===== DATA TO PROCESS =====

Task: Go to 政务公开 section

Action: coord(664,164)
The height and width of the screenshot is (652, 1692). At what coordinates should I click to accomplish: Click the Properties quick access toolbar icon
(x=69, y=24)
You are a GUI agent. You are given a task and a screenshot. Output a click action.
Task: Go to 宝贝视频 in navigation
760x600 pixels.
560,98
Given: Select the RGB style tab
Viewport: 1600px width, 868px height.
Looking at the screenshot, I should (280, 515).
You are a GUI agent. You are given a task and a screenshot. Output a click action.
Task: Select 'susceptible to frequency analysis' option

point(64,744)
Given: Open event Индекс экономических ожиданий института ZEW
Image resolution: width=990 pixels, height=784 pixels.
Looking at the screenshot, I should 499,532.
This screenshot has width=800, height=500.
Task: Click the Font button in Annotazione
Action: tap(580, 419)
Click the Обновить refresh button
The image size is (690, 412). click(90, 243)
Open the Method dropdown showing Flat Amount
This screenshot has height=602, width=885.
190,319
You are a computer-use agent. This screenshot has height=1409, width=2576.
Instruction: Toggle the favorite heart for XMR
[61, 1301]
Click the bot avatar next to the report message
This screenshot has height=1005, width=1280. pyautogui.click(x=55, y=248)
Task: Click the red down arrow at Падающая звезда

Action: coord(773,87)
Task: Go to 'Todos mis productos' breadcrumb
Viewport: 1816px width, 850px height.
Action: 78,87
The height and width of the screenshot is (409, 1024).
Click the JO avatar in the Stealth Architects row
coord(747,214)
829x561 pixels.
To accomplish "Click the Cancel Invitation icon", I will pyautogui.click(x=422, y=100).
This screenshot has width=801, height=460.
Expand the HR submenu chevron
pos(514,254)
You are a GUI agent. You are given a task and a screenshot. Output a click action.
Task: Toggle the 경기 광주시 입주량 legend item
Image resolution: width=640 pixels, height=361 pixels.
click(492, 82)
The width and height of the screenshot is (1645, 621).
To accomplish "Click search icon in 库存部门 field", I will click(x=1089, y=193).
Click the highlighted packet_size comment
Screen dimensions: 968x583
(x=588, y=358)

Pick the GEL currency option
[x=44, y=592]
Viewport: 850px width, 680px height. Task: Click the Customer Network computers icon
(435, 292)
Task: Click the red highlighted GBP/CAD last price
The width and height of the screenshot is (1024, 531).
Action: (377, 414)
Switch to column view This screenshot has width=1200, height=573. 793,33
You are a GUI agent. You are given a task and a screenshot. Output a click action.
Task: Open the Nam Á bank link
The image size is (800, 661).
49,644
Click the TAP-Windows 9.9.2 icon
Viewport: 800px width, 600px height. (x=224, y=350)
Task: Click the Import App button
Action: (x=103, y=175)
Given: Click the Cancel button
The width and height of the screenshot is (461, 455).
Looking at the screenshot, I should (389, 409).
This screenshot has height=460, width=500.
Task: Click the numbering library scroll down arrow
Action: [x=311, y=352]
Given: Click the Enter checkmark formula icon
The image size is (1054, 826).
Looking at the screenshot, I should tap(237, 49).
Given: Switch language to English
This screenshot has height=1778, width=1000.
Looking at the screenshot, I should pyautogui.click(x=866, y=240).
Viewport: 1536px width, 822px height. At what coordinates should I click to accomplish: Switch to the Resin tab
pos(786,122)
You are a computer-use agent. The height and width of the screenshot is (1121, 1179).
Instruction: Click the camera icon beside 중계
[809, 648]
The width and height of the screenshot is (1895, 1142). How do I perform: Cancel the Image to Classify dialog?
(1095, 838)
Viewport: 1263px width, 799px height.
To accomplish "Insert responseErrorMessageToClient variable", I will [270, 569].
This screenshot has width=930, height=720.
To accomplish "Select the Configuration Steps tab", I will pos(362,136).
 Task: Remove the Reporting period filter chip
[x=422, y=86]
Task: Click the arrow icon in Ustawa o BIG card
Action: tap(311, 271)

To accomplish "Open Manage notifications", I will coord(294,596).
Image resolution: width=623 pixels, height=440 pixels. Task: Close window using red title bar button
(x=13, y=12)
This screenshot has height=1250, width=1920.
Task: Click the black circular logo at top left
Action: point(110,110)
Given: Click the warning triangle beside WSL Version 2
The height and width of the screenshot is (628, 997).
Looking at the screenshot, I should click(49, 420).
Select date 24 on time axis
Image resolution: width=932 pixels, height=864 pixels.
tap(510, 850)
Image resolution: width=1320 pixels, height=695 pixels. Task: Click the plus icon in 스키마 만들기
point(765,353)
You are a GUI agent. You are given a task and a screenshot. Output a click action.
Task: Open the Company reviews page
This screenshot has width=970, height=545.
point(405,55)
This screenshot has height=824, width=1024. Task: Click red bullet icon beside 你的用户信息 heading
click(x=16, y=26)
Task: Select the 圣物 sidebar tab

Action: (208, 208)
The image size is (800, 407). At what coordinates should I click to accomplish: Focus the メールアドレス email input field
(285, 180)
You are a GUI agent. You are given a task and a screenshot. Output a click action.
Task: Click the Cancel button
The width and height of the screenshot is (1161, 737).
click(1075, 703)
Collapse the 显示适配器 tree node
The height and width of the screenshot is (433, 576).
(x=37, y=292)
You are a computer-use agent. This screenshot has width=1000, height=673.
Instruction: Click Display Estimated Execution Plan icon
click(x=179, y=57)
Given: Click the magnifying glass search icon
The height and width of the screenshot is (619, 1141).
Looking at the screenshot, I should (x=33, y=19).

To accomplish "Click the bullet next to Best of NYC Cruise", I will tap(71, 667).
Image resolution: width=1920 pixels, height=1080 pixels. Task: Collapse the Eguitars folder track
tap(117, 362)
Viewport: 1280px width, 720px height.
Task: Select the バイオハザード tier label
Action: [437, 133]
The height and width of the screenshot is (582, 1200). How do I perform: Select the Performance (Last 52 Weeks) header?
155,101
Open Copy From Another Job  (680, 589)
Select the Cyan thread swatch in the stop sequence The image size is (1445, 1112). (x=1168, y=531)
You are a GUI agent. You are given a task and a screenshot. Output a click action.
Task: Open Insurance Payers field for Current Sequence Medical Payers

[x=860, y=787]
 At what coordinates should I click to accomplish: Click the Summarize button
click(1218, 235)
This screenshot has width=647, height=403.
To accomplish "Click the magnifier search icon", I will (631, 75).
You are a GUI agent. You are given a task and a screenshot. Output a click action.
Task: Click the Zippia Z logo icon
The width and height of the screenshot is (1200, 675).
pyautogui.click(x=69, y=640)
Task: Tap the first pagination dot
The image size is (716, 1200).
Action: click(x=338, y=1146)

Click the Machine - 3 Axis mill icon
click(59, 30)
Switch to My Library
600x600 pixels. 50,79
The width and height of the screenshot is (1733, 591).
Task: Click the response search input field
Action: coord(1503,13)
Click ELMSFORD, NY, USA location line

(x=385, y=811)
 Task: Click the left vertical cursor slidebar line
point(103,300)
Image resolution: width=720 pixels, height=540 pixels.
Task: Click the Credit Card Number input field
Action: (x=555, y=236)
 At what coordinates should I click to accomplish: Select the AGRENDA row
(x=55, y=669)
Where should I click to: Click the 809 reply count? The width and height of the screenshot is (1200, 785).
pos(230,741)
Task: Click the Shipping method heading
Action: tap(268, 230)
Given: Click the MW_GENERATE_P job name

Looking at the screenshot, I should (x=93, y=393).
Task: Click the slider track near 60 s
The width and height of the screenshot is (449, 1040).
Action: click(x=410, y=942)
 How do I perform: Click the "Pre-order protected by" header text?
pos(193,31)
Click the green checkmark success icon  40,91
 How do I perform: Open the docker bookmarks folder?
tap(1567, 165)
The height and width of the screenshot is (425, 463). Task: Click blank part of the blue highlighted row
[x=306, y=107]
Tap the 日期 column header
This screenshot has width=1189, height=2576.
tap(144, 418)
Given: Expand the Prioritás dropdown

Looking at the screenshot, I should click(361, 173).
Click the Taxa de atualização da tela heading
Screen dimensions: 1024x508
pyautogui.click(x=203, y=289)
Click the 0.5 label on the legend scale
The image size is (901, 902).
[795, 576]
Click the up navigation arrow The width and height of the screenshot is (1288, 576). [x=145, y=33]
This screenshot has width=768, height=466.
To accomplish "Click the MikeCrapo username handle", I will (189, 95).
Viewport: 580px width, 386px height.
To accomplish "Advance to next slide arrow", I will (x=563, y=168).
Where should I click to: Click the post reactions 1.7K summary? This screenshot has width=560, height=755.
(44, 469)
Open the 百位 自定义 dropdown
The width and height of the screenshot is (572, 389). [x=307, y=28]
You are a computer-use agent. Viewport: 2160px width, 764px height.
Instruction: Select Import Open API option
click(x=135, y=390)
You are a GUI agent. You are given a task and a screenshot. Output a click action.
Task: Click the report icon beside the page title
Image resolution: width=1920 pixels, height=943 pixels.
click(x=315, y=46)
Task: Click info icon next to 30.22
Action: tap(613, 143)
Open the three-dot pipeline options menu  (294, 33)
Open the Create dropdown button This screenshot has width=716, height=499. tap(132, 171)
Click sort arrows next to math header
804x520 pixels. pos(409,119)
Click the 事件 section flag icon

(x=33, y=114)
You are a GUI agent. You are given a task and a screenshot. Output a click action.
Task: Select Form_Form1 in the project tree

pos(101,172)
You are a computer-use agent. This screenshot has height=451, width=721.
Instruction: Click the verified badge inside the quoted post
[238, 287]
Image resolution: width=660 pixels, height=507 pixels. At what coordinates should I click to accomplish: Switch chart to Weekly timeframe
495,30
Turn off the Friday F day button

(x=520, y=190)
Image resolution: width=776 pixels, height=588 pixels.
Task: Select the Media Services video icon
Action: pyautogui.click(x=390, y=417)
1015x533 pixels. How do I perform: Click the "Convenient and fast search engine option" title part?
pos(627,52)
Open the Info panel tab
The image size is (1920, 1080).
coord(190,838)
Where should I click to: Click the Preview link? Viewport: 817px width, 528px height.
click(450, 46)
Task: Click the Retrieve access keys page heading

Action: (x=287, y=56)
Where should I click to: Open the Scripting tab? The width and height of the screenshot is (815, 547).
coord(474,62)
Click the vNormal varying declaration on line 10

=====

**BRIEF**
Line by line, count how many lines of the entries contain the word "checkmark", and give only that number.

**EXPECTED OUTPUT**
2